--- DATA FOR THE TASK ---
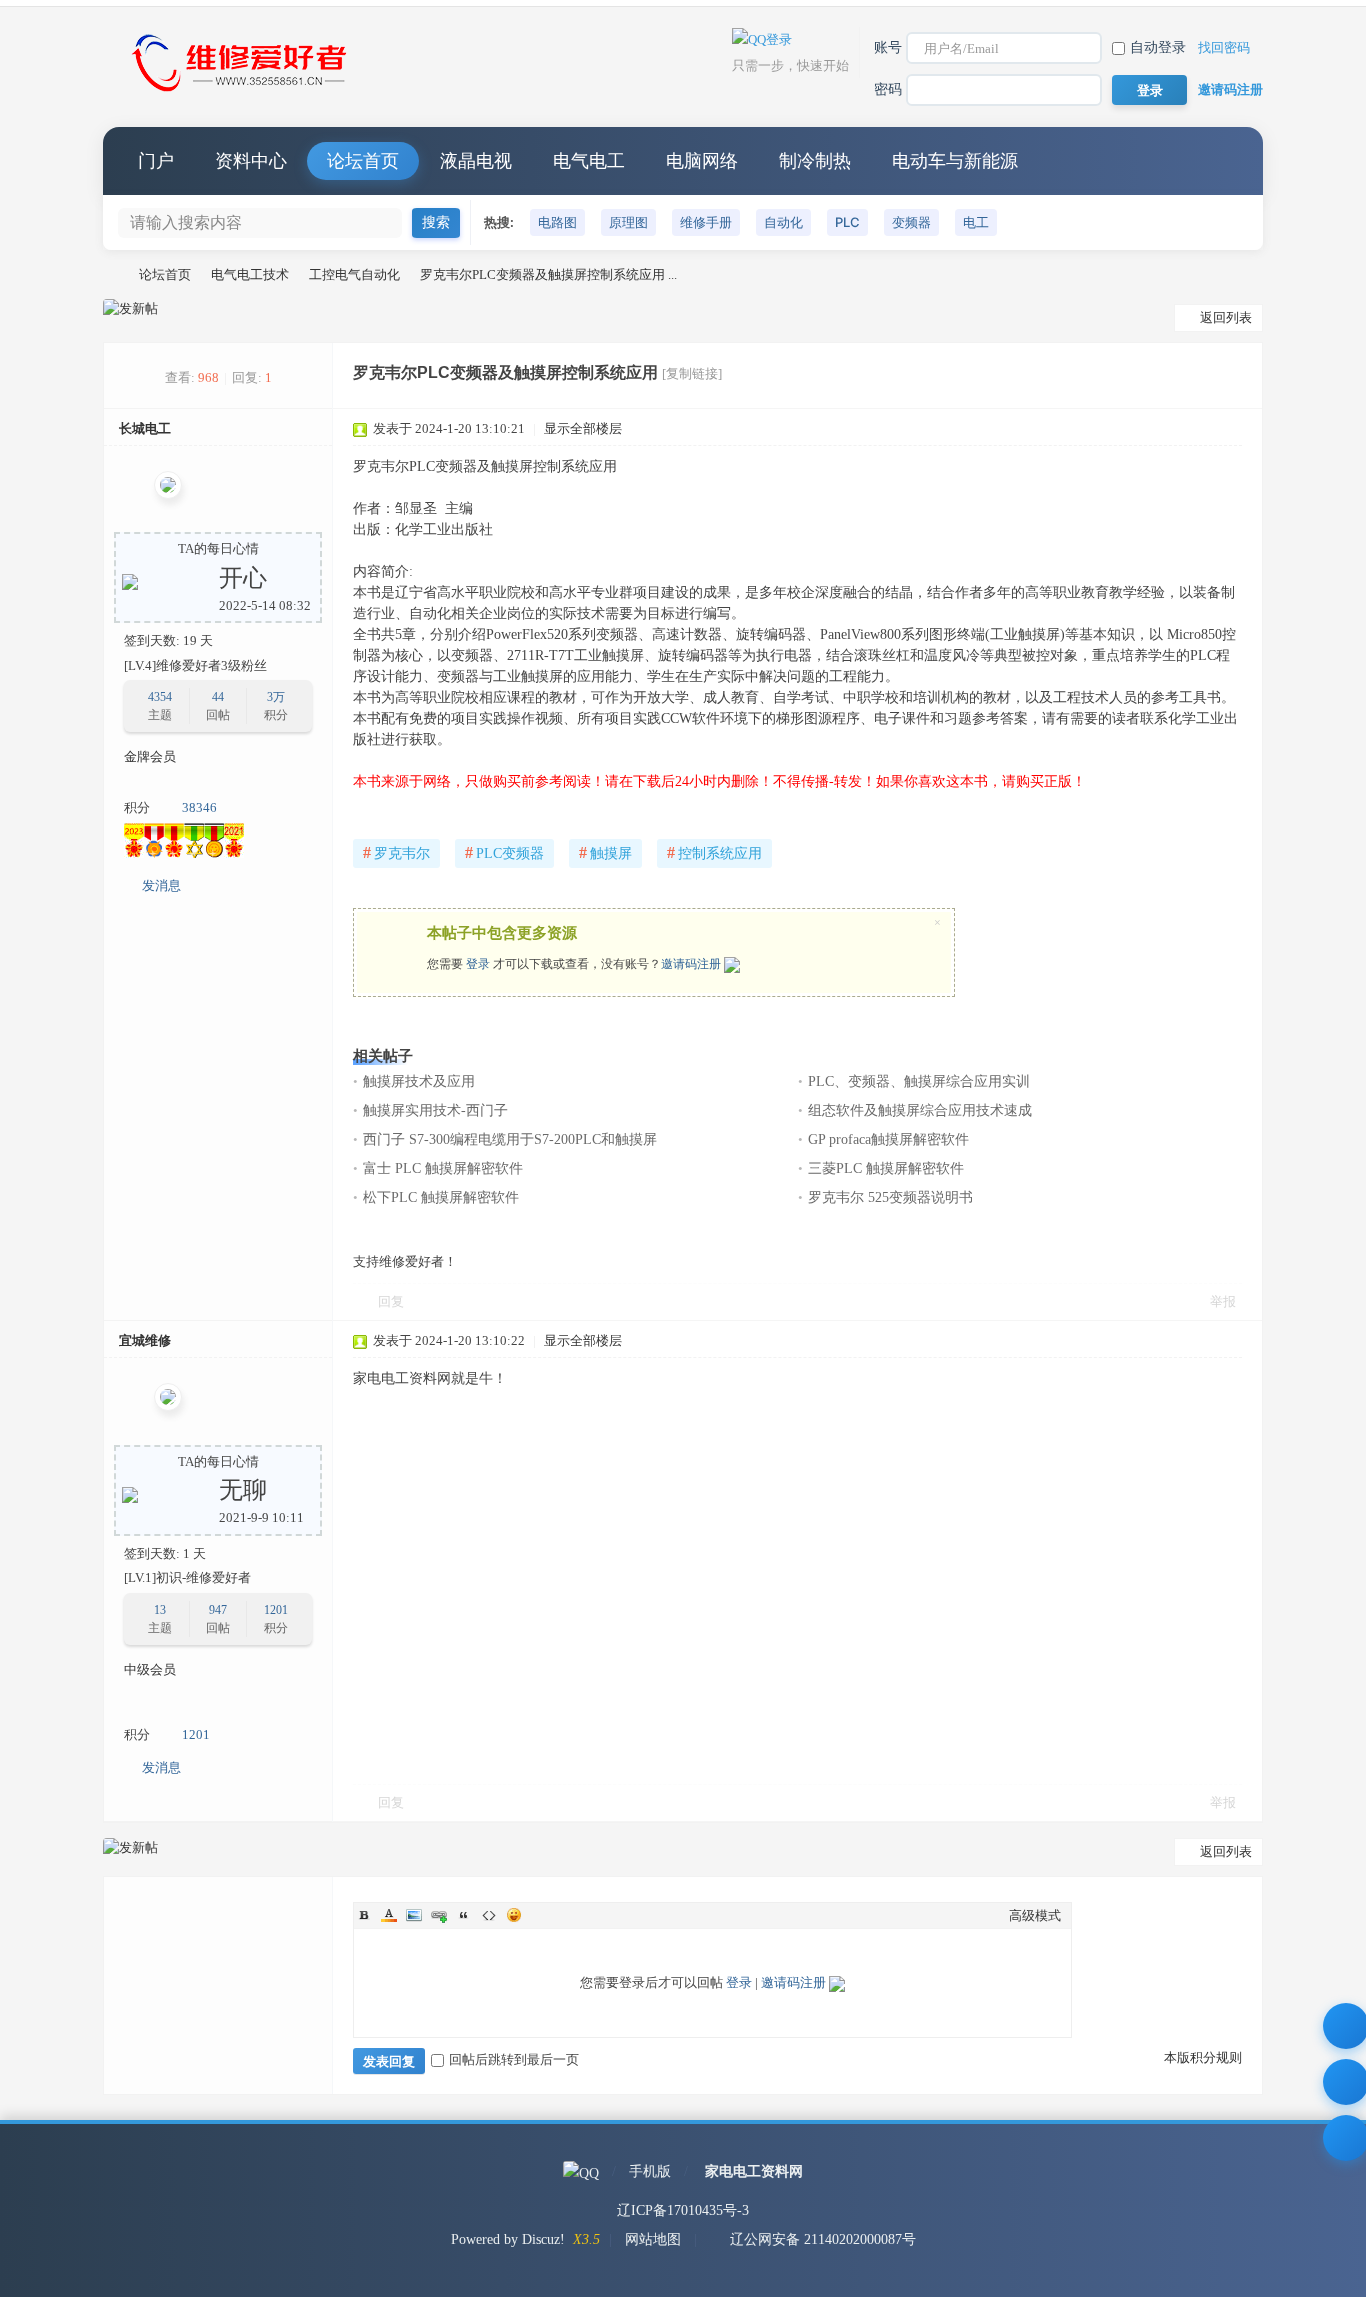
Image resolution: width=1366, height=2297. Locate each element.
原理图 (628, 222)
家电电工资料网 (754, 2171)
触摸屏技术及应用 (419, 1081)
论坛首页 (363, 161)
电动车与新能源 (955, 161)
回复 (391, 1301)
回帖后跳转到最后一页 (514, 2059)
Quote (464, 1915)
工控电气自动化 (354, 274)
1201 (276, 1610)
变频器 (911, 222)
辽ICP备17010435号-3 (683, 2210)
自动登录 (1158, 47)
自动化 (783, 222)
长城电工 (145, 428)
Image (414, 1915)
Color (389, 1915)
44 (218, 697)
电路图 (557, 222)
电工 (976, 222)
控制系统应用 (714, 852)
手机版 (650, 2171)
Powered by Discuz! (508, 2239)
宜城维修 (145, 1340)
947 (218, 1610)
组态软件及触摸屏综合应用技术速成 (920, 1110)
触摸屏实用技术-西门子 (435, 1110)
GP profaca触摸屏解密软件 (888, 1139)
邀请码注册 (1230, 89)
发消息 (161, 885)
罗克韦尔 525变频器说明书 (890, 1197)
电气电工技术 (250, 274)
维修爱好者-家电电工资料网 (111, 274)
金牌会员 (150, 756)
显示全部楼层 (583, 428)
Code (489, 1915)
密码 (888, 89)
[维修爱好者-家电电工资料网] (243, 93)
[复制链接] (692, 373)
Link (439, 1915)
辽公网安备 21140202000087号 (823, 2239)
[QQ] (581, 2171)
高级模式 (1035, 1915)
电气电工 (589, 161)
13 (160, 1610)
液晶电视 (476, 161)
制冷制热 (815, 161)
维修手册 (706, 222)
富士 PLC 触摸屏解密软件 (443, 1168)
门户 (156, 161)
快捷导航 (1228, 161)
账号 (888, 47)
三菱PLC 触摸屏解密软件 (886, 1168)
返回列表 (1226, 317)
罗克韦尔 (396, 852)
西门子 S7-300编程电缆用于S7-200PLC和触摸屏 (510, 1139)
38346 (199, 807)
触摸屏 (605, 852)
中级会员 (150, 1669)
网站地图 (653, 2239)
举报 (1223, 1301)
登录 (478, 964)
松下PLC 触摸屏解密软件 (441, 1197)
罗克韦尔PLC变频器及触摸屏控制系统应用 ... (548, 274)
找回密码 (1224, 47)
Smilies (514, 1915)
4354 (160, 697)
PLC (847, 222)
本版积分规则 (1203, 2057)
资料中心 (251, 161)
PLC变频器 (504, 852)
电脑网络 (702, 161)
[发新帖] (130, 309)
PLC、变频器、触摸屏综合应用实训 (919, 1081)
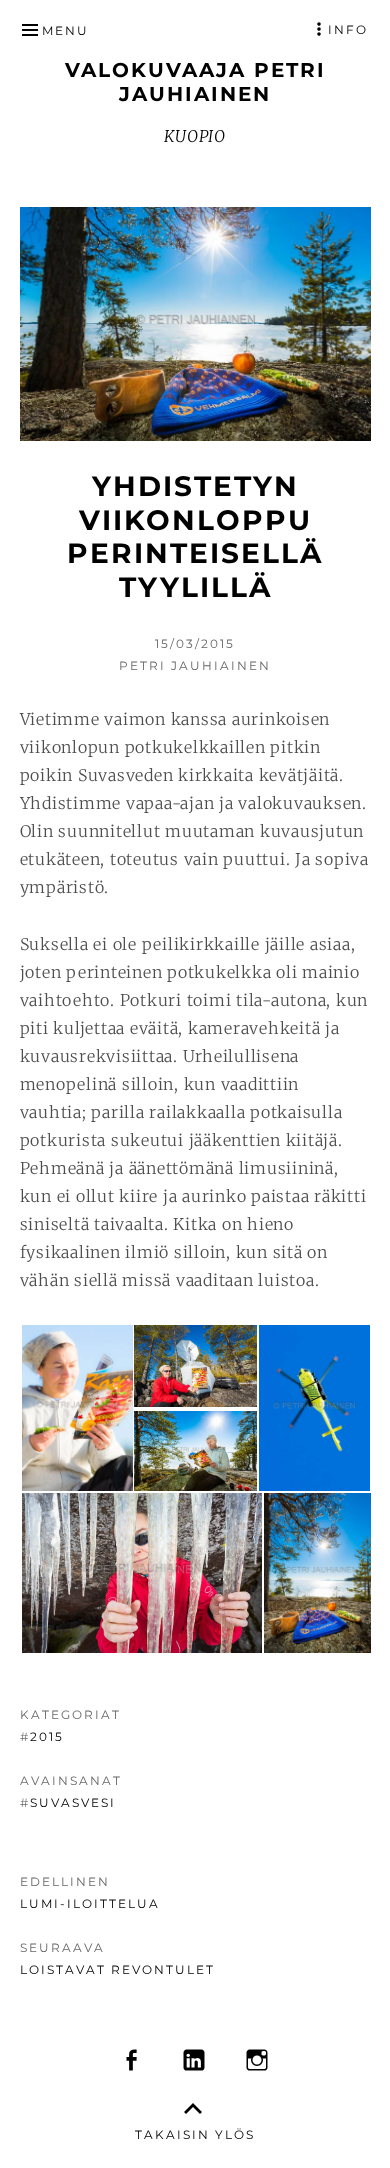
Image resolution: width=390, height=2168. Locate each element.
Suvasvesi (73, 1802)
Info (348, 29)
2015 (47, 1736)
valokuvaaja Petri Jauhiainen (195, 82)
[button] (76, 1408)
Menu (65, 30)
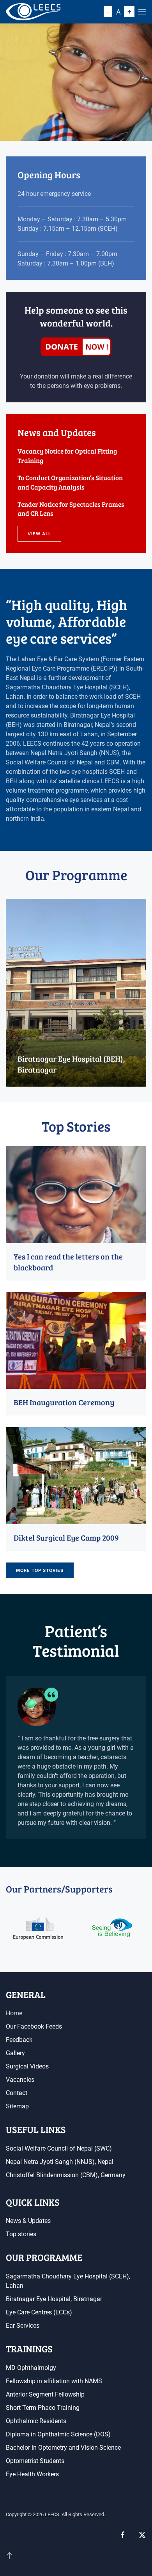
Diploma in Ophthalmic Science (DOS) (58, 2434)
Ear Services (22, 2325)
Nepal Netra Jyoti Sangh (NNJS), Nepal (59, 2161)
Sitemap (17, 2106)
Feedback (19, 2039)
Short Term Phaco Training (43, 2407)
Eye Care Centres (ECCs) (39, 2312)
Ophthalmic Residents (36, 2421)
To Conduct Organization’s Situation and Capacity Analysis (70, 482)
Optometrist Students (35, 2461)
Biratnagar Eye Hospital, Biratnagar (54, 2299)
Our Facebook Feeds (34, 2026)
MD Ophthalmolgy (31, 2367)
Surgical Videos (27, 2066)
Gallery (15, 2053)
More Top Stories (40, 1570)
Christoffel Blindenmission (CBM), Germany (65, 2175)
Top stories (21, 2234)
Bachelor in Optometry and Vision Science (63, 2447)
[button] (142, 11)
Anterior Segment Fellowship (45, 2394)
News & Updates (28, 2220)
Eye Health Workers (32, 2474)
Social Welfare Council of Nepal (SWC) (59, 2148)
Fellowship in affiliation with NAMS (54, 2381)
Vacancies (20, 2079)
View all (39, 533)
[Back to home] (33, 11)
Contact (16, 2093)
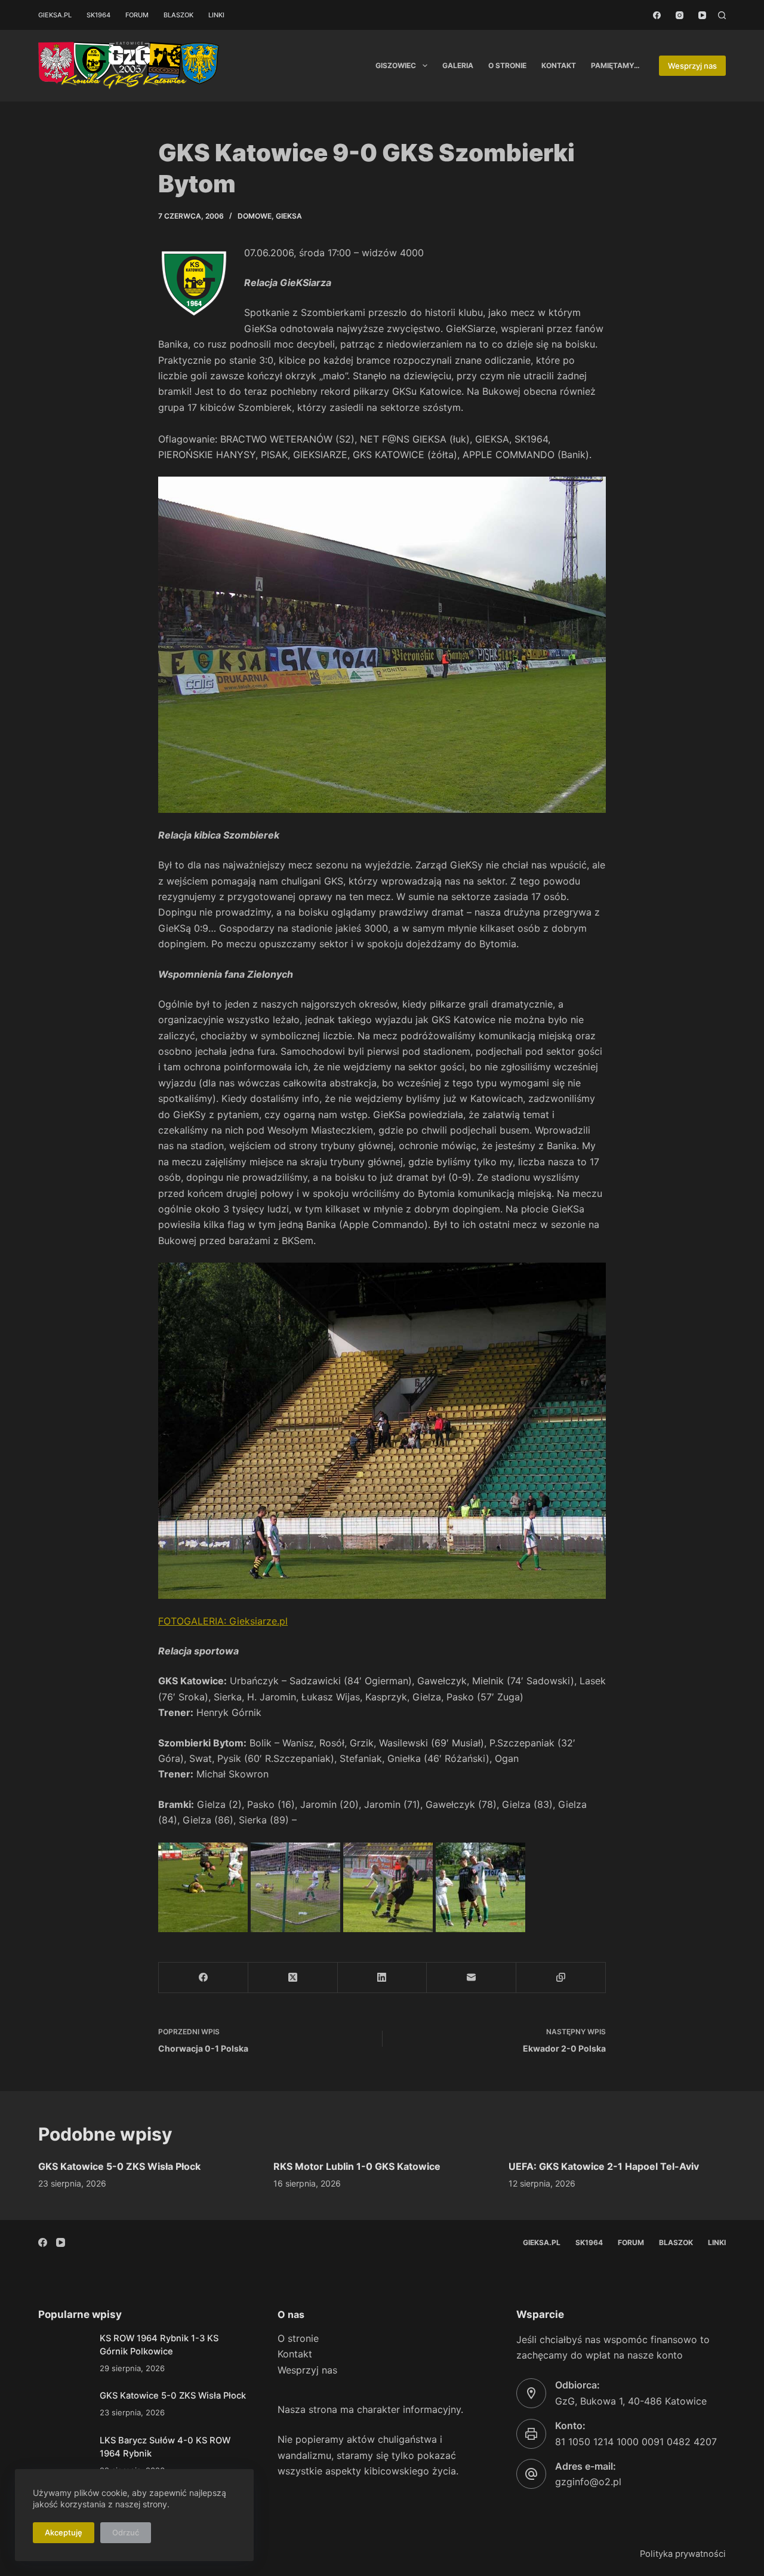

--- DESCRIPTION OF THE TASK ---
Every line above is to be duplicated exactly; no picture should be carried over.

--- OUTPUT ---
Image resolution: width=1366, height=2297. Locate each element.
原理图 (628, 222)
家电电工资料网 (754, 2171)
触摸屏技术及应用 (419, 1081)
论坛首页 (363, 161)
电动车与新能源 (955, 161)
回复 (391, 1301)
回帖后跳转到最后一页 (514, 2059)
Quote (464, 1915)
工控电气自动化 (354, 274)
1201 (276, 1610)
变频器 (911, 222)
辽ICP备17010435号-3 (683, 2210)
自动登录 (1158, 47)
自动化 (783, 222)
长城电工 (145, 428)
Image (414, 1915)
Color (389, 1915)
44 (218, 697)
电路图 (557, 222)
电工 (976, 222)
控制系统应用 (714, 852)
手机版 (650, 2171)
Powered by Discuz! (508, 2239)
宜城维修 (145, 1340)
947 (218, 1610)
组态软件及触摸屏综合应用技术速成 (920, 1110)
触摸屏实用技术-西门子 (435, 1110)
GP profaca触摸屏解密软件 (888, 1139)
邀请码注册 (1230, 89)
发消息 (161, 885)
罗克韦尔 525变频器说明书 (890, 1197)
电气电工技术 (250, 274)
维修爱好者-家电电工资料网 (111, 274)
金牌会员 (150, 756)
显示全部楼层 (583, 428)
Code (489, 1915)
密码 (888, 89)
[维修爱好者-家电电工资料网] (243, 93)
[复制链接] (692, 373)
Link (439, 1915)
辽公网安备 21140202000087号 (823, 2239)
[QQ] (581, 2171)
高级模式 (1035, 1915)
电气电工 (589, 161)
13 (160, 1610)
液晶电视 (476, 161)
制冷制热 (815, 161)
维修手册 (706, 222)
富士 PLC 触摸屏解密软件 (443, 1168)
门户 (156, 161)
快捷导航 (1228, 161)
账号 (888, 47)
三菱PLC 触摸屏解密软件 (886, 1168)
返回列表 (1226, 317)
罗克韦尔 (396, 852)
西门子 S7-300编程电缆用于S7-200PLC和触摸屏 (510, 1139)
38346 (199, 807)
触摸屏 (605, 852)
中级会员 (150, 1669)
网站地图 (653, 2239)
举报 (1223, 1301)
登录 (478, 964)
松下PLC 触摸屏解密软件 (441, 1197)
罗克韦尔PLC变频器及触摸屏控制系统应用 ... (548, 274)
找回密码 (1224, 47)
Smilies (514, 1915)
4354 (160, 697)
PLC (847, 222)
本版积分规则 (1203, 2057)
资料中心 (251, 161)
PLC变频器 (504, 852)
电脑网络 (702, 161)
[发新帖] (130, 309)
PLC、变频器、触摸屏综合应用实训 (919, 1081)
Image resolution: width=390, height=2168. Locate each element.
Suvasvesi (73, 1802)
Info (348, 29)
2015 (47, 1736)
valokuvaaja Petri Jauhiainen (195, 82)
[button] (76, 1408)
Menu (65, 30)
Diploma in Ophthalmic Science (DOS) (58, 2434)
Ear Services (22, 2325)
Nepal Netra Jyoti Sangh (NNJS), Nepal (59, 2161)
Sitemap (17, 2106)
Feedback (19, 2039)
Short Term Phaco Training (43, 2407)
Eye Care Centres (ECCs) (39, 2312)
Ophthalmic Residents (36, 2421)
To Conduct Organization’s Situation and Capacity Analysis (70, 482)
Optometrist Students (35, 2461)
Biratnagar Eye Hospital, Biratnagar (54, 2299)
Our Facebook Feeds (34, 2026)
MD Ophthalmolgy (31, 2367)
Surgical Videos (27, 2066)
Gallery (15, 2053)
More Top Stories (40, 1570)
Christoffel Blindenmission (CBM), Germany (65, 2175)
Top stories (21, 2234)
Bachelor in Optometry and Vision Science (63, 2447)
[button] (142, 11)
Anterior Segment Fellowship (45, 2394)
News & Updates (28, 2220)
Eye Health Workers (32, 2474)
Social Welfare Council of Nepal (SWC) (59, 2148)
Fellowship in affiliation with NAMS (54, 2381)
Vacancies (20, 2079)
View all (39, 533)
[Back to home] (33, 11)
Contact (16, 2093)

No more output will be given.